My mother had to attend a sibling’s funeral earlier this year. She felt such grief over losing her brother, the last of a set of twins, and she spent time thinking of her own mortality as well. She also had to contend with the prospect of traveling to a state she never had much love for – her home state of Mississippi.
I was never sure if her dislike grew out of the isolation of farm life or the loneliness of growing up the baby in a large family when her much-older siblings had moved away.
When people ask me where she’s from, I always respond, Mississippi Burning. She didn’t experience the type of violence depicted in the movie, but racism was everywhere and she knew it.
She used to tell stories of black families who lost their land to crooked whites or about the time the school system, so separate and so unequal, became unaccredited and my grandfather sent her to New Orleans to live with one of her grown sisters.
My mother left Mississippi willingly when my father, now wearing the uniform of a government that didn’t really respect his people, asked my mother to marry him.

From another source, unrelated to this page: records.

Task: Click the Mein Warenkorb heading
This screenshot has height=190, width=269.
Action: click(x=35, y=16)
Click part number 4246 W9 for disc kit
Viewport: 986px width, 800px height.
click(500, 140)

Many military members retire in their home states, those places where they grew up and where many family members still live. Not my mother. She has never wanted to go back and live in Mississippi. And, when the great reverse migration started to occur, and Atlanta became Hot-lanta, she was amazed.
“I don’t see why you young folk want to live there,” she said. When the word “there” came out of her mouth, you could tell “there” was a bad place as far as she was concerned.
Now I wonder if this week’s historic U.S. Senate apology to the families of lynching victims will make any difference to my mother.
From 1880 to 1960, nearly 5,000 Americans were documented as having been lynched, mostly in the South, without trials and often with the knowledge of local officials, who allowed mob lychings to become picture-taking, public spectacles.
The House of Representatives passed three anti-lynching bills over the decades, but all failed in the Senate until this week, when Louisiana Senator Mary L. Landrieu’s co-sponsored legislation was fulfilled with the formal apology. The white senator said she and her co-sponsor, George Allen, R-VA, were motivated by reading a pictorial book of the history of lynching in America.
Many of the relatives sitting in the Senate gallery said the apology is late and it won’t bring anyone back, but it’s a good idea to admit our mistakes.
My mother is now in her sixties. I can’t tell you her exact age, or I would never be allowed to go home again. She does have good memories of her childhood, and she can even now speak warmly of visiting family who had managed to build wonderful homes on beautiful Mississippi land despite the state’s ugly past.
I know the Senate apology for lynching won’t change the bad memories of so many but, just like my mother, we can create new ones. There is something cleansing about facing up to the past, and perhaps no one knows that more than the U.S. Senate.